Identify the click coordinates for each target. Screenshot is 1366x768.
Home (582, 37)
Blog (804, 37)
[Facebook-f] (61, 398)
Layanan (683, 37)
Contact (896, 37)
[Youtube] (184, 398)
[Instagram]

- ABOUT THIS EXERCISE
Each line from the one that contains "Blog (804, 37)" through the end of the material above should be returned exactly, and nothing else.

- RESPONSE TO THE TASK
Blog (804, 37)
[Facebook-f] (61, 398)
Layanan (683, 37)
Contact (896, 37)
[Youtube] (184, 398)
[Instagram]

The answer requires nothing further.